Hier mal ein Bierchen, dort mal ein Glas Wein – wir kommen fast täglich mit Alkohol in Berührung. Ist das schon problematisch?
Es gibt Mengen, bei denen wir vom riskanten Konsum sprechen. Beispielsweise wenn man an mehr als fünf Tagen pro Woche trinkt oder mehr als ein oder zwei Getränke am Tag.
Und dann gibt es auch andere Anzeichen: Fährt man angetrunken Auto? Trinkt man wegen der Wirkung, beispielsweise um Stress abzubauen oder sich zu beruhigen? Trinkt man bei Kopfschmerzen? Das sind schleichende Prozesse. Wir empfehlen Abstinenztage sowie die empfohlenen Mengen nicht zu überschreiten.
Wann wird's kritisch?
Wenn der Alkohol eine Funktion bekommt, also zur Entspannung, zum Lockermachen dient. Wenn das Trinken zum Drang wird, wenn man die Kontrolle verliert, in Situationen trinkt, in denen es unangemessen ist und mehr trinkt, als man sich vorgenommen hat.
Viele denken wohl: „So schlimm wird das nicht sein, ich bin ja kein Alkoholiker.“ Was sagen Sie dazu?

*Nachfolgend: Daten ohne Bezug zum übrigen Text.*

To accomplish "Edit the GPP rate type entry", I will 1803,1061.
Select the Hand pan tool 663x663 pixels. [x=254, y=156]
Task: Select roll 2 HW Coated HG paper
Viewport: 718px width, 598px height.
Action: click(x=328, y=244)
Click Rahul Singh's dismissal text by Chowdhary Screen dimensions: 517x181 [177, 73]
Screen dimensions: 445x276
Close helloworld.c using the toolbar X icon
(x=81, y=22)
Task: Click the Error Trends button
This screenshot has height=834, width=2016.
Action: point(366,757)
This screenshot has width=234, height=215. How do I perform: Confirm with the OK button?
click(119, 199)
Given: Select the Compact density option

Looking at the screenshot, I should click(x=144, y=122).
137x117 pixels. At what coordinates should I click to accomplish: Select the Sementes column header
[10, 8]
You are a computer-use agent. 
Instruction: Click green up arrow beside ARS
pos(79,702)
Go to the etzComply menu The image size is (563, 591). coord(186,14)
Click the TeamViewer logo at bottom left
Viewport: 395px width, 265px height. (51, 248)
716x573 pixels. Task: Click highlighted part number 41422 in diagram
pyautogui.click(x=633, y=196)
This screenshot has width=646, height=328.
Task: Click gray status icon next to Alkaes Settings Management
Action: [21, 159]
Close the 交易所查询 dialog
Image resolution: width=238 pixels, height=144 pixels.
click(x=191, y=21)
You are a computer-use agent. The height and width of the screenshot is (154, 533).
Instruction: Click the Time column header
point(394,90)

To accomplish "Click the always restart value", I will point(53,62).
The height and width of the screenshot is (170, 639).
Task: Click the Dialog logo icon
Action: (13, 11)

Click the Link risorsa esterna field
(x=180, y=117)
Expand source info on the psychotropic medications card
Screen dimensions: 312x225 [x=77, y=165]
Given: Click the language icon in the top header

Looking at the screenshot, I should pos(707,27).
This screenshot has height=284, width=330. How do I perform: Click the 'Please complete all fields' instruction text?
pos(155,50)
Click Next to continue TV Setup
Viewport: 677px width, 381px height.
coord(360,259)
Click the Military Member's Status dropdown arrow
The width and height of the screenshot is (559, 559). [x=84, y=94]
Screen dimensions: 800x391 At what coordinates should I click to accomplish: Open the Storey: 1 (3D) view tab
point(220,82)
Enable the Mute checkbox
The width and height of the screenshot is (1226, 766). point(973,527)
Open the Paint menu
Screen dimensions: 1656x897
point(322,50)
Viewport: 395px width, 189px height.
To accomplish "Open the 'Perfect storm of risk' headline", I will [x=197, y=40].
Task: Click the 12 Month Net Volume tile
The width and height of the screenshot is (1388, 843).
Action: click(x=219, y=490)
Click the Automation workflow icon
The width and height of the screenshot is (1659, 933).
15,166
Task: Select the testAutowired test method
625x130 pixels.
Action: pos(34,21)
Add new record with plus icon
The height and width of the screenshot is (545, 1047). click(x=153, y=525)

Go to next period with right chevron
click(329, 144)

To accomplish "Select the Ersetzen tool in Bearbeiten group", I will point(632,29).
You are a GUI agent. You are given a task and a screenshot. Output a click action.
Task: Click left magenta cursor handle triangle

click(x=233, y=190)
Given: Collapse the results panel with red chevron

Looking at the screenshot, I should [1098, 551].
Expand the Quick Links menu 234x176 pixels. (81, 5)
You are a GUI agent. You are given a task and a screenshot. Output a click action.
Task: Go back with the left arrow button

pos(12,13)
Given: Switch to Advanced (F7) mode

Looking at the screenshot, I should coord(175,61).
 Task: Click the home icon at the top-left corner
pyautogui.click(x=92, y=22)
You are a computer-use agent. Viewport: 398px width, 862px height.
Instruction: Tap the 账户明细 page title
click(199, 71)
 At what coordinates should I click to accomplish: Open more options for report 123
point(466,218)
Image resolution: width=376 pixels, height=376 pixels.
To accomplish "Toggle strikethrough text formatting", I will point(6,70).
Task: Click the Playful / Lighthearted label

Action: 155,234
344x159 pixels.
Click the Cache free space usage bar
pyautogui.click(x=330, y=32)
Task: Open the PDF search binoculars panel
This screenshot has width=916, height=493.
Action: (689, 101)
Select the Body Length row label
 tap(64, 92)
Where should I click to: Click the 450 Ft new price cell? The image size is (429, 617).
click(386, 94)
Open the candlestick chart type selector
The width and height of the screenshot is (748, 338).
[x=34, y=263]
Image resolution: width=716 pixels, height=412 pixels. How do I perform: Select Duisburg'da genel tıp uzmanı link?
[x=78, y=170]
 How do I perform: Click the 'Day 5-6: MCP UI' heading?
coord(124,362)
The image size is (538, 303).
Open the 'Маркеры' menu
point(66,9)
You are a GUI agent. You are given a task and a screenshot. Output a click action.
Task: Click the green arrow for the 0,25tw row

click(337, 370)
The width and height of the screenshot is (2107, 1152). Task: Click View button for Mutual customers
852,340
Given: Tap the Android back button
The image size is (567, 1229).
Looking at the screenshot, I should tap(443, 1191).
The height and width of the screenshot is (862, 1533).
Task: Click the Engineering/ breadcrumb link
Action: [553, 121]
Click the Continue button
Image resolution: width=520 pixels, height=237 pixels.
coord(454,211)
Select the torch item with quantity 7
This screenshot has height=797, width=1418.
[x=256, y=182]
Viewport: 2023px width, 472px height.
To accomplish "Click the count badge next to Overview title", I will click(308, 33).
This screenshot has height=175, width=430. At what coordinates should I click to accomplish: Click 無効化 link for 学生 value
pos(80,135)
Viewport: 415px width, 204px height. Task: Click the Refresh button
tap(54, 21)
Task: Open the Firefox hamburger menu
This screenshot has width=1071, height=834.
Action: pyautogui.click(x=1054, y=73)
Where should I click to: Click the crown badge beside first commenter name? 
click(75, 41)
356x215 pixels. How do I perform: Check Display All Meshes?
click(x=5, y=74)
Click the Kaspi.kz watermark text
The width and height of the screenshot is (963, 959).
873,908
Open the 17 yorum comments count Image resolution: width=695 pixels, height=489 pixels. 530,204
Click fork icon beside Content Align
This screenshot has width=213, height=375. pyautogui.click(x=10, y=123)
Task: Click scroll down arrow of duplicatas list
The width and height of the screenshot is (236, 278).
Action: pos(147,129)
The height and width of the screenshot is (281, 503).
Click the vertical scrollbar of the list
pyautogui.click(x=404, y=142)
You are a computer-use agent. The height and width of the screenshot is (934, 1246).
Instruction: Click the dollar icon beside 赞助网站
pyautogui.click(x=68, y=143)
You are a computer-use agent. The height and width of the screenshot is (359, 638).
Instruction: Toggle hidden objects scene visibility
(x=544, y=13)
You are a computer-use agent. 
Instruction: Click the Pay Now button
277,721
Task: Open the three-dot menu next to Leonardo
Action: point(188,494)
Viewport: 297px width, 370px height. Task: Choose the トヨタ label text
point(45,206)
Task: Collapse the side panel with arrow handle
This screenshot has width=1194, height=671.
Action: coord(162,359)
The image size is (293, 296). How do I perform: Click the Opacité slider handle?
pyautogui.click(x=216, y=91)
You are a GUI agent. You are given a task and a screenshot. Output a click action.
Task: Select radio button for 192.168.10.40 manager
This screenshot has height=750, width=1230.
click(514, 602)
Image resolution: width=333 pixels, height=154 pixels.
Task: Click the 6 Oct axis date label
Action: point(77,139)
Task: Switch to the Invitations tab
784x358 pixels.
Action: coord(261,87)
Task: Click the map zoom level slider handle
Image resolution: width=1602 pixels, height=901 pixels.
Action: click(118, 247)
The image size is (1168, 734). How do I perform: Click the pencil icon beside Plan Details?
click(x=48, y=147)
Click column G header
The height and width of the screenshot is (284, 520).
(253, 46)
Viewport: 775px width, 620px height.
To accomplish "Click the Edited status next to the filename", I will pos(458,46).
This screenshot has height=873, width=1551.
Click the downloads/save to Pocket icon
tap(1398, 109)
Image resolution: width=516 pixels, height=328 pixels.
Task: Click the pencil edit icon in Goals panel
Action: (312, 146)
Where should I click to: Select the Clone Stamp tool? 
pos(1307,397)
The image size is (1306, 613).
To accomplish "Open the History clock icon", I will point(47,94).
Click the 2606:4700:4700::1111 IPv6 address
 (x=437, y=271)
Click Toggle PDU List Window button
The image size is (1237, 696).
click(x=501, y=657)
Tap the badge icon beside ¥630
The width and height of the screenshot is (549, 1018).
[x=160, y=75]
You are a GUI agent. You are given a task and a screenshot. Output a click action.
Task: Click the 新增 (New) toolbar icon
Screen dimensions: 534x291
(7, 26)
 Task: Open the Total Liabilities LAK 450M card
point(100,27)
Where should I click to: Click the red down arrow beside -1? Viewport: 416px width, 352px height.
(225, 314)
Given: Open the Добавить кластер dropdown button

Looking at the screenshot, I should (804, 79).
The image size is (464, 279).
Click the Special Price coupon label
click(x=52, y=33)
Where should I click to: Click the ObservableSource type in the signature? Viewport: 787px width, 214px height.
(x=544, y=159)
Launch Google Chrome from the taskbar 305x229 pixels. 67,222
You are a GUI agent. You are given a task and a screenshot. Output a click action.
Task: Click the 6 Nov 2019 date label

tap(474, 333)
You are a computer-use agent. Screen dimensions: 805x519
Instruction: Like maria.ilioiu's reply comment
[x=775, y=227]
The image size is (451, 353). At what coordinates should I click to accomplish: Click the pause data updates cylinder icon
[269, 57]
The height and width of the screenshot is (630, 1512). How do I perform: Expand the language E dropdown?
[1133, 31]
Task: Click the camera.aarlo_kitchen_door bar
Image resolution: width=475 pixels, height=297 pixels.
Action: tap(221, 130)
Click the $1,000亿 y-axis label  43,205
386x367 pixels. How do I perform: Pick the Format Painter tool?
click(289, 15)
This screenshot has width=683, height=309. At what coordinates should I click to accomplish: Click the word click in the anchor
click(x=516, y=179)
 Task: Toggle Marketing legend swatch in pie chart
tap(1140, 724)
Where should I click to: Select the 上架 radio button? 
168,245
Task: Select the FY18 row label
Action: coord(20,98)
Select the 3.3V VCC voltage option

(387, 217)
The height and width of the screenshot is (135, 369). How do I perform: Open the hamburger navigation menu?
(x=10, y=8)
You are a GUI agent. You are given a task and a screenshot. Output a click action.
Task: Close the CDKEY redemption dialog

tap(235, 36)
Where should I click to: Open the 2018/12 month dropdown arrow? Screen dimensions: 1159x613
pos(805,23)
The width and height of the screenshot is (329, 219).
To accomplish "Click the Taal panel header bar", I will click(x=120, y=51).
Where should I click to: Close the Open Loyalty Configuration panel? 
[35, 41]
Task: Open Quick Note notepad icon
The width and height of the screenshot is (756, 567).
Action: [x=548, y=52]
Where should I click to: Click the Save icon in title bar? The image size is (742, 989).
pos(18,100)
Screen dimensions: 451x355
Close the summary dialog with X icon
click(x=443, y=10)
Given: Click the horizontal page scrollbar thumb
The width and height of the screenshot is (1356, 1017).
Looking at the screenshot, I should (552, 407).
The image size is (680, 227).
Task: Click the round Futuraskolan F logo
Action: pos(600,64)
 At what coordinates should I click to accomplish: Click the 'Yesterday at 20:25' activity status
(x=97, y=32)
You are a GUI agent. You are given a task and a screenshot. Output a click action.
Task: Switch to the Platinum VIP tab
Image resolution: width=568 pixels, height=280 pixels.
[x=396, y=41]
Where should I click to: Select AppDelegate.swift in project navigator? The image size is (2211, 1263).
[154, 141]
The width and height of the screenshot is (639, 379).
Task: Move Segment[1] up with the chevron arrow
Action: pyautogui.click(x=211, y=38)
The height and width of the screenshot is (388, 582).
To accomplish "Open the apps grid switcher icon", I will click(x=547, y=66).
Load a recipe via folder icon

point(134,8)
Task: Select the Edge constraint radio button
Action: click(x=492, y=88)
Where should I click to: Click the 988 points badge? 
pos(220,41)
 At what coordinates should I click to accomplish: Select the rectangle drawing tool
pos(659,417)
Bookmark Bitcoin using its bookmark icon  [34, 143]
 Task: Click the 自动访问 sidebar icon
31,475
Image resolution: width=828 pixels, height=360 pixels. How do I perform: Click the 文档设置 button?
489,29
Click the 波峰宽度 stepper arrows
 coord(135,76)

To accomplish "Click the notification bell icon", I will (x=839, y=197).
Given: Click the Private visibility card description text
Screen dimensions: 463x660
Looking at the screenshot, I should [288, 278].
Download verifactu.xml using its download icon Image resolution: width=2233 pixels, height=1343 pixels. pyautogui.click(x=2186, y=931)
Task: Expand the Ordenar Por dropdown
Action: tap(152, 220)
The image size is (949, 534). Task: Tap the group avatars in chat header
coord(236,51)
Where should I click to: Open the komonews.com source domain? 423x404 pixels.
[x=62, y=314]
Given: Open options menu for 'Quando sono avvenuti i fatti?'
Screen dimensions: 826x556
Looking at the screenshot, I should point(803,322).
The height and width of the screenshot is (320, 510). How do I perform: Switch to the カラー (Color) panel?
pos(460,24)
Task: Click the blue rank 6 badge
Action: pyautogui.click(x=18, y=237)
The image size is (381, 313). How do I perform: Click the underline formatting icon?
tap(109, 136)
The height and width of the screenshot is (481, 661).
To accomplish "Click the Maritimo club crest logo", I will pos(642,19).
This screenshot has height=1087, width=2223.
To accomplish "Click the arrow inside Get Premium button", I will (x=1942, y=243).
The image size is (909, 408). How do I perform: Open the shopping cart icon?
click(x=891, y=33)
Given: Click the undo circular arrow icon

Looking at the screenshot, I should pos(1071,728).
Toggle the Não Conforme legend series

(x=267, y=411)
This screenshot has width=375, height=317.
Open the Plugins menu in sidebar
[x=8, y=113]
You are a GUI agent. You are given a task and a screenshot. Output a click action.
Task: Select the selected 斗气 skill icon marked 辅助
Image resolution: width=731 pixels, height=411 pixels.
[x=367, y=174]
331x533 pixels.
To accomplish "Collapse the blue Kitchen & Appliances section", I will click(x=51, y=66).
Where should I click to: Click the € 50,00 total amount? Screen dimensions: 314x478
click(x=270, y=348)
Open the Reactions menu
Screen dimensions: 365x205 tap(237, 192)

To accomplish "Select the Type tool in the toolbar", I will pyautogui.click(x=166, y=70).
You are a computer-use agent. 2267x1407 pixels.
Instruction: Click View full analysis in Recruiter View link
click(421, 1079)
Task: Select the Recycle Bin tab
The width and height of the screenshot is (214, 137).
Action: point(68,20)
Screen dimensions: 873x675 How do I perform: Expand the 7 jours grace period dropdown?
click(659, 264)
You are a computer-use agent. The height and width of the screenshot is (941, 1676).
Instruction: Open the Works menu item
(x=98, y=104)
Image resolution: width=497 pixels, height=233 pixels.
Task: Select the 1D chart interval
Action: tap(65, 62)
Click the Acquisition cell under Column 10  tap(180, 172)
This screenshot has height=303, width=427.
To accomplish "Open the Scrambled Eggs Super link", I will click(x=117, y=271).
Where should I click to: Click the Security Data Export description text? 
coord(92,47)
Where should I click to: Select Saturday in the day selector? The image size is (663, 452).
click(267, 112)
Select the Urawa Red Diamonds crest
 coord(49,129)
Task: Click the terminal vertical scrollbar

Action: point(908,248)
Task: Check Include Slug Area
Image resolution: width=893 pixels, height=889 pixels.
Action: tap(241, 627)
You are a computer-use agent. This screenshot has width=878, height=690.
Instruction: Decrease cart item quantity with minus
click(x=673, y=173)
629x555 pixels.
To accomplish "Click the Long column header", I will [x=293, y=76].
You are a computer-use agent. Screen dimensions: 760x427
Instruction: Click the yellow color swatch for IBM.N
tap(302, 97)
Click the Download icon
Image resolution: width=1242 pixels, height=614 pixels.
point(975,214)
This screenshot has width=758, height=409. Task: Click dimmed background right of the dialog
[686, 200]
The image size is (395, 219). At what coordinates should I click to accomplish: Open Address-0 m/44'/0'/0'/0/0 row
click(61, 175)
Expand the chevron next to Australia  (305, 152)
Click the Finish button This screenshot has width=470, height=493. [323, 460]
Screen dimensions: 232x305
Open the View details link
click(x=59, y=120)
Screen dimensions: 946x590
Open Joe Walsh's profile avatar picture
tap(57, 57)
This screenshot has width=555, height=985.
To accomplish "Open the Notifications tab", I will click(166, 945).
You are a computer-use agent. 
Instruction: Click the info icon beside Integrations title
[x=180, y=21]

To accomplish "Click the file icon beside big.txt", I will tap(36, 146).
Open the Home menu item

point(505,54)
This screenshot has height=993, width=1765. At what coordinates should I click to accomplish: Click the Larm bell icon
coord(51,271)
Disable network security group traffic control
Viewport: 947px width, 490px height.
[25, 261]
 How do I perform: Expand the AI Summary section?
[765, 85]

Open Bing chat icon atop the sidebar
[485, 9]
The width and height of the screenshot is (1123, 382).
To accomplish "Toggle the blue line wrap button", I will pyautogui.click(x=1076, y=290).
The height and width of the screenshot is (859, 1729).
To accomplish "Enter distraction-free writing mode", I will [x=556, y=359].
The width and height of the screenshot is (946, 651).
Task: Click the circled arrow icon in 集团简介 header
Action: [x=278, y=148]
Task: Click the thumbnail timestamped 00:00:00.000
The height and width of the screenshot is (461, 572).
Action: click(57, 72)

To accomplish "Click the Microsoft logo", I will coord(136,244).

Alkohol ist immer ein Zellgift. Wenn man sehr wenig trinkt, ist das meistens noch zu verkraften, wenn man riskant konsumiert, ist die Wahrscheinlichkeit höher, dass die Gesundheit Schaden nimmt. Übrigens ist das „Ich bin ja kein Alkoholiker“ interessant, denn das Bild vom Alkoholiker ist bei den meisten völlig falsch. Wer arbeitet, joggen geht und eine Beziehung hat, denkt sich, dass dann alles okay ist. Ja, es ist gut, wenn man das noch auf die Reihe kriegt, doch das heißt nicht, dass mit dem Konsum alles in Ordnung ist.
Man sollte wegkommen von dem Bild, dass Alkoholiker die sind, die kotzen und dann besoffen auf dem Tisch einschlafen. Alkoholiker sind unter uns, jeden Tag, überall. Sie fallen nicht auf. Über 7 Millionen Menschen in Deutschland konsumieren riskant viel, etwa 1,8 Millionen sind alkoholabhängig. Und bei vielen merkt man es nicht.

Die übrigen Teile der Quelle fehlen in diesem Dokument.